My unshakable belief is that I can overcome this illness. Sort of like the new TV ads that say, “I have Alzheimer’s, but it doesn’t have me.”

Yes, I have BP, but how much it affects my life is up to me. If I want, I can give BP full sway over my life or I can do my utmost to keep it a bay and for the most part live a pretty normal, happy existence. It is my choice as long as I do certain things and don’t do others. These does and don’ts are not up for debate or can they be changed on whim. However some have some flexibility others are carved in stone. It is learning which is which that creates the adventure of BP. The adventure of BP is not falling victim to the symptoms, there is no adventure in that, it just happens.

The fact that BP is as individual as the people that suffer from it, creates this problem, what may be carved in stone for me may be flexible for you. It also makes my job of specifics difficult. There is one absolute for all of us, we need medication to stabilize our minds. We need sleep, but the when is iffy. I sleep best from 5 am to 2 pm. So I work 4 to midnight. My evening is when most are in bed. My morning is when most are heading home. I do know that for me to function the best, this is my best routine. It is inflexible and I no longer bow to the wishes of others in this area. If you do not like it too bad.

I recently was invited to speak at 10 am and turned it down. The people who wanted me to speak could not grasp that my routine did not allow that, yet they claimed to have an understanding of mental illness. Really, an understanding like that is what kept me and many others sick for years. I felt I had to follow the schedule, programs and rules of others for many years because they were supposed to know better. What I learned was they had no idea, nor did they really care, who I was. I was patient number XXXX and that was all I ever was, the set programs and rules were made from data collected, correlated and averaged from many people and has no room for the needs of individuals.

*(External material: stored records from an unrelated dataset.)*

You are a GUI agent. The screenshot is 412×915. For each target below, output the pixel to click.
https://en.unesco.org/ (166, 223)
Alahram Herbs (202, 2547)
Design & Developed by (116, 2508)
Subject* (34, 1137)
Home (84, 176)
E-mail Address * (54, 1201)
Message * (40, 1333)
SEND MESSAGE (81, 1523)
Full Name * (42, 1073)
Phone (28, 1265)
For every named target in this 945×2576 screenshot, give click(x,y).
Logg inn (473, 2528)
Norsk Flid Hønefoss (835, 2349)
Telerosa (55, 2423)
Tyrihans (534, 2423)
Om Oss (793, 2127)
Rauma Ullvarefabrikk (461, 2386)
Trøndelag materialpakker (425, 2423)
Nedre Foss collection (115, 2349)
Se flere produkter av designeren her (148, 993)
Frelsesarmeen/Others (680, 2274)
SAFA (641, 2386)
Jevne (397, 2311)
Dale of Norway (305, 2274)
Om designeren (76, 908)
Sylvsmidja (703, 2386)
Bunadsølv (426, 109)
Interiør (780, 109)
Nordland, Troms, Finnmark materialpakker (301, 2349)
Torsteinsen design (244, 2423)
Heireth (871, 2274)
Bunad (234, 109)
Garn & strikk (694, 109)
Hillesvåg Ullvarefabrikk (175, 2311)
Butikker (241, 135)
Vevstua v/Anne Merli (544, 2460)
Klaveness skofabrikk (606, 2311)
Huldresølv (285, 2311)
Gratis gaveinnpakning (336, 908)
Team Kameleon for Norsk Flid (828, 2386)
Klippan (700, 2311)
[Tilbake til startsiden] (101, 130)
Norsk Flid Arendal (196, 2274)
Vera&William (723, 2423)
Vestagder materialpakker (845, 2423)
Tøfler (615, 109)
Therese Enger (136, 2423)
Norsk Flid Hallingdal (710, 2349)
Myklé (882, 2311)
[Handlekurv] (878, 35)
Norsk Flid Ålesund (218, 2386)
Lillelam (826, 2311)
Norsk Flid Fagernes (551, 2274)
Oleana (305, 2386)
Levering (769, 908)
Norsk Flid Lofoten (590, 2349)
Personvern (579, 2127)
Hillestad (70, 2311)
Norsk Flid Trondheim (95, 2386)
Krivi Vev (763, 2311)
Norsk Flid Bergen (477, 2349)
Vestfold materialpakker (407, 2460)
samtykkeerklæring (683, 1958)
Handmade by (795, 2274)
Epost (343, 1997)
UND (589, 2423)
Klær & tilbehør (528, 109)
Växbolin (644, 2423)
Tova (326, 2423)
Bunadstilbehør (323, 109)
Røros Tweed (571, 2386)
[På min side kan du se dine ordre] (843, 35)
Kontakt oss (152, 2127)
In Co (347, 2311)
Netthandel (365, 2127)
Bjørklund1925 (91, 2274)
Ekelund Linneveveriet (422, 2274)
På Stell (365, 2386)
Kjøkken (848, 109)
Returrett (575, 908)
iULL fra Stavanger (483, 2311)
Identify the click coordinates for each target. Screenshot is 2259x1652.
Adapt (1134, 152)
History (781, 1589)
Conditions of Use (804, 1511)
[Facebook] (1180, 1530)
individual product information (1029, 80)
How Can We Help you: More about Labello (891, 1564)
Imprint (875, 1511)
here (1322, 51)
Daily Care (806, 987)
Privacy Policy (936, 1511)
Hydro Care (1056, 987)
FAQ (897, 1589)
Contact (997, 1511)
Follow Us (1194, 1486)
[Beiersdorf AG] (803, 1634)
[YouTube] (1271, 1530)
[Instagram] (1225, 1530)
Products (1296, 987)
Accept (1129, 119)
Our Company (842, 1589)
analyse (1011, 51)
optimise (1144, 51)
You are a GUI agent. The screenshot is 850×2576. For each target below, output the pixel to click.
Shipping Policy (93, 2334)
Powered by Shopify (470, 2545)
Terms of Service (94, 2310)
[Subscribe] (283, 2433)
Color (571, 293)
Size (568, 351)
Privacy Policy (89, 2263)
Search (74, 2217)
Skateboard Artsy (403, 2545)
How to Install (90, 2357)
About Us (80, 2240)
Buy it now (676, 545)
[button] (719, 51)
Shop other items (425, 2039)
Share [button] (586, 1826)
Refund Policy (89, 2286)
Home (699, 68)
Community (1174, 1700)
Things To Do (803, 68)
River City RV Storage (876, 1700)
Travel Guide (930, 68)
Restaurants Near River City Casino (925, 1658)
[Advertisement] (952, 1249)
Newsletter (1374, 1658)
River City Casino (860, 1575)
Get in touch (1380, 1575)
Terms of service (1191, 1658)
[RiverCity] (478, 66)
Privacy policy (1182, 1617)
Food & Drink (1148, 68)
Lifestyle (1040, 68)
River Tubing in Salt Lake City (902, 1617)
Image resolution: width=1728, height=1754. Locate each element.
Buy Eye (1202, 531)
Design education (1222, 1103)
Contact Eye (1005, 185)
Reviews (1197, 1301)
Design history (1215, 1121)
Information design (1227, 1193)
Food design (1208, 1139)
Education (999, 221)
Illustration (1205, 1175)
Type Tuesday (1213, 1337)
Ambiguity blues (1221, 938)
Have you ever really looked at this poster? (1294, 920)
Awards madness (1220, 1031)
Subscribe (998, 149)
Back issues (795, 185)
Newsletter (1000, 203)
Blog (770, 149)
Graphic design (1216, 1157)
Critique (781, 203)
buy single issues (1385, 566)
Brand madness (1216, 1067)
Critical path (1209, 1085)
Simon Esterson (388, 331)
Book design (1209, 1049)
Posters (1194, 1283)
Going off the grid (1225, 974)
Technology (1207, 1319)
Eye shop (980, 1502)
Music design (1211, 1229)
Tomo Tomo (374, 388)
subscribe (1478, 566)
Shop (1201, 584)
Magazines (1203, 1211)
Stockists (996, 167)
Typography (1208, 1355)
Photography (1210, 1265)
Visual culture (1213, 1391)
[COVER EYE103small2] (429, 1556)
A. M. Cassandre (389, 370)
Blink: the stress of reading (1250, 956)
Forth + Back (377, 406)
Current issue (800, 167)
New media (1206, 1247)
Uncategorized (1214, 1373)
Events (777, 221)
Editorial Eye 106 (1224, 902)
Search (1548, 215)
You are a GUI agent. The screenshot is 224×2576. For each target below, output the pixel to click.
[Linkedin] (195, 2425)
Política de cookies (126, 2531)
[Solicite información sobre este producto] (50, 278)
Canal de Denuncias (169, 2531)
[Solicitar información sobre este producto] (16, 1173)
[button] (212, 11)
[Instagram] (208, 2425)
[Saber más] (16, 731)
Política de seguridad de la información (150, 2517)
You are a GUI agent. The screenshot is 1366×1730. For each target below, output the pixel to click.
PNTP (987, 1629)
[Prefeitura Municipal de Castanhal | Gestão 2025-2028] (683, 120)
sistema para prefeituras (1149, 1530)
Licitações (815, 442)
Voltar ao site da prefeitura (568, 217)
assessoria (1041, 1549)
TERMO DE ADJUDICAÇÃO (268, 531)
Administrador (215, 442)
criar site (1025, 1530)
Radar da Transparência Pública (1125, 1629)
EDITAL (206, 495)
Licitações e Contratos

I learned that if I wanted to get better I had to get to know myself inside out and backwards, because no one else was going to.  That is what I have set out to do for myself. I recommend all of us get to know ourselves so well that no one can make us think that the things carved in stone for us are maybe flexible ever again. That when someone says, “Oh sure you can, just this once, it won’t hurt anything.”

We have to have the conviction, and knowledge, to know that “just this once” could unravel our entire lives.

Keep to the path, the hard one. The easy one does not go anywhere.